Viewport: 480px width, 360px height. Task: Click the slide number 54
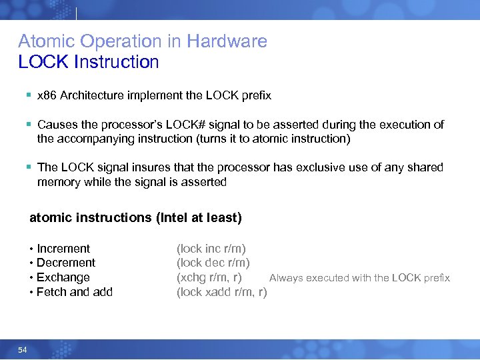[23, 349]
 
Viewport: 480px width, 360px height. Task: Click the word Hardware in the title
[227, 41]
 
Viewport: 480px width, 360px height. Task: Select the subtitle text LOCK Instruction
[89, 63]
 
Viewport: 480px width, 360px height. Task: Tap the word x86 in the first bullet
[47, 95]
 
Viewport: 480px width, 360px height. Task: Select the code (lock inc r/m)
[211, 249]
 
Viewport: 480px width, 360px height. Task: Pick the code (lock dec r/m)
[213, 263]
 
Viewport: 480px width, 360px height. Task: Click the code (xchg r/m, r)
[209, 277]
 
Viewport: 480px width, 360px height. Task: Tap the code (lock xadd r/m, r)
[221, 292]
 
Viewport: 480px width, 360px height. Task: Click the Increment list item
[63, 249]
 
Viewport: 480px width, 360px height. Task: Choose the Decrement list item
[66, 263]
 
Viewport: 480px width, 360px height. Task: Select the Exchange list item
[63, 277]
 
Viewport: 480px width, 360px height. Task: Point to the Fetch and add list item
[75, 292]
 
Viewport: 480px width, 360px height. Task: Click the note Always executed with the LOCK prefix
[359, 278]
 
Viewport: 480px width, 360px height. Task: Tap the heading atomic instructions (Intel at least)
[135, 218]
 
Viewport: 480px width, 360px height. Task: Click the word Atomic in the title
[44, 41]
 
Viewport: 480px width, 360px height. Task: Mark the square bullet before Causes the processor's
[28, 125]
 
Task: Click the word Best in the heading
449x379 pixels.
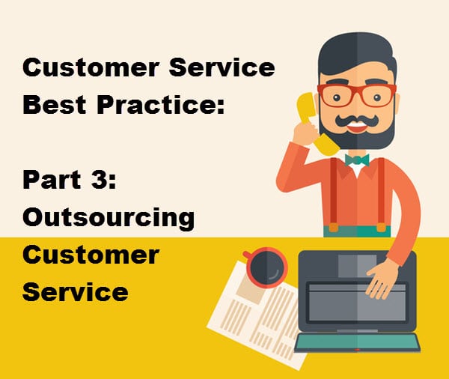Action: click(x=55, y=104)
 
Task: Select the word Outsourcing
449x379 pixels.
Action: click(x=109, y=218)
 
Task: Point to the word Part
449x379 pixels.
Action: click(x=51, y=180)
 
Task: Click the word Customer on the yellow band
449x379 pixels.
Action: click(x=91, y=255)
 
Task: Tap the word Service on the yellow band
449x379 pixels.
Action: click(x=75, y=291)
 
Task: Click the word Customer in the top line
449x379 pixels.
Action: click(x=91, y=67)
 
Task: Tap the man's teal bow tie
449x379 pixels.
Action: click(x=357, y=160)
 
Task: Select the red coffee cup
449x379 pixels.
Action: click(x=266, y=267)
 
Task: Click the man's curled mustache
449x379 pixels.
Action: click(x=356, y=121)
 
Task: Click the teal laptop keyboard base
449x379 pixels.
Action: click(x=357, y=343)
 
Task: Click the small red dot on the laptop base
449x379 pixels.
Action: click(x=357, y=350)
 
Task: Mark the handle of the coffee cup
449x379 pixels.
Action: click(x=246, y=255)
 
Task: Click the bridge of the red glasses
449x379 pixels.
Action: click(x=357, y=89)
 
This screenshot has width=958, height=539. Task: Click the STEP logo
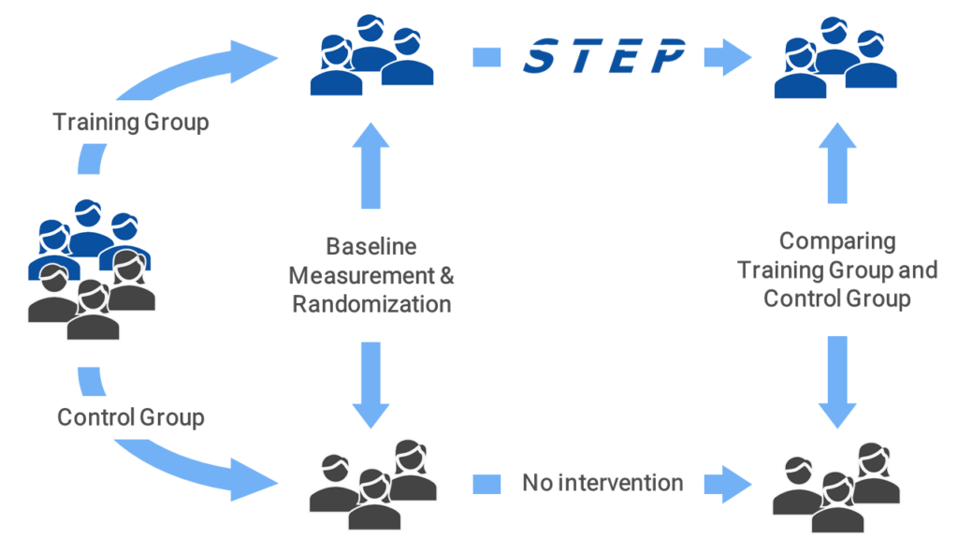[603, 57]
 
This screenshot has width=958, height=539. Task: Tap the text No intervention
[602, 483]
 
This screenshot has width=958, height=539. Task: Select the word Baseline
[371, 247]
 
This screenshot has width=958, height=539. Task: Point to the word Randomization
[371, 304]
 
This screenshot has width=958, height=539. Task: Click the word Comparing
[837, 241]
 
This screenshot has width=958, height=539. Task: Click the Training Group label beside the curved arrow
[131, 123]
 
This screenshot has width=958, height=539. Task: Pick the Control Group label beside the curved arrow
[131, 416]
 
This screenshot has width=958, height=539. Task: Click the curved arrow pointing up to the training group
[159, 80]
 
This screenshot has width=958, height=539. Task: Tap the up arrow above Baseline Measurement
[371, 169]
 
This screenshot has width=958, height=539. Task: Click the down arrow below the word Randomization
[371, 384]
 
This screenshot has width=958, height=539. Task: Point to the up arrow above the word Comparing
[837, 164]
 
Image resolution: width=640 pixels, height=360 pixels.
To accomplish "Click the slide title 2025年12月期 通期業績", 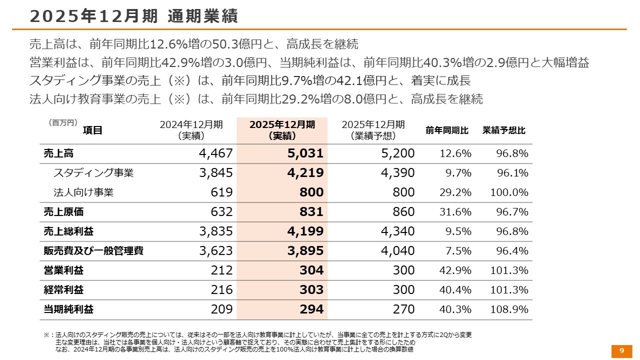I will (134, 16).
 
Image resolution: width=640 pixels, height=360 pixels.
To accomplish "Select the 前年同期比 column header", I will (447, 130).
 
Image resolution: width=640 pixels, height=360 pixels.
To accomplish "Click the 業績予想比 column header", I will (504, 130).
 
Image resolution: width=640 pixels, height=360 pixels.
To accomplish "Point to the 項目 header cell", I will (92, 130).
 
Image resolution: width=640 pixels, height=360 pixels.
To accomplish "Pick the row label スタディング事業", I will (94, 173).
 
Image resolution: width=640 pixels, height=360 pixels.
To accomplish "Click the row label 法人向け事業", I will (84, 192).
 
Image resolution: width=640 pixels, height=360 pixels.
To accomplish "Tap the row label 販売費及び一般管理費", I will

------------------------

▶ _Requirement_: Can you put the lines of the records starting at the one containing "Task: Click the word Customer in the top line" and ending at the one containing "Action: click(x=266, y=267)" into a numbered list, with blank lines left out?

▶ _Solution for this task_:
1. Task: Click the word Customer in the top line
2. 449x379 pixels.
3. Action: click(x=91, y=67)
4. Task: Tap the man's teal bow tie
5. 449x379 pixels.
6. Action: click(x=357, y=160)
7. Task: Select the red coffee cup
8. 449x379 pixels.
9. Action: click(x=266, y=267)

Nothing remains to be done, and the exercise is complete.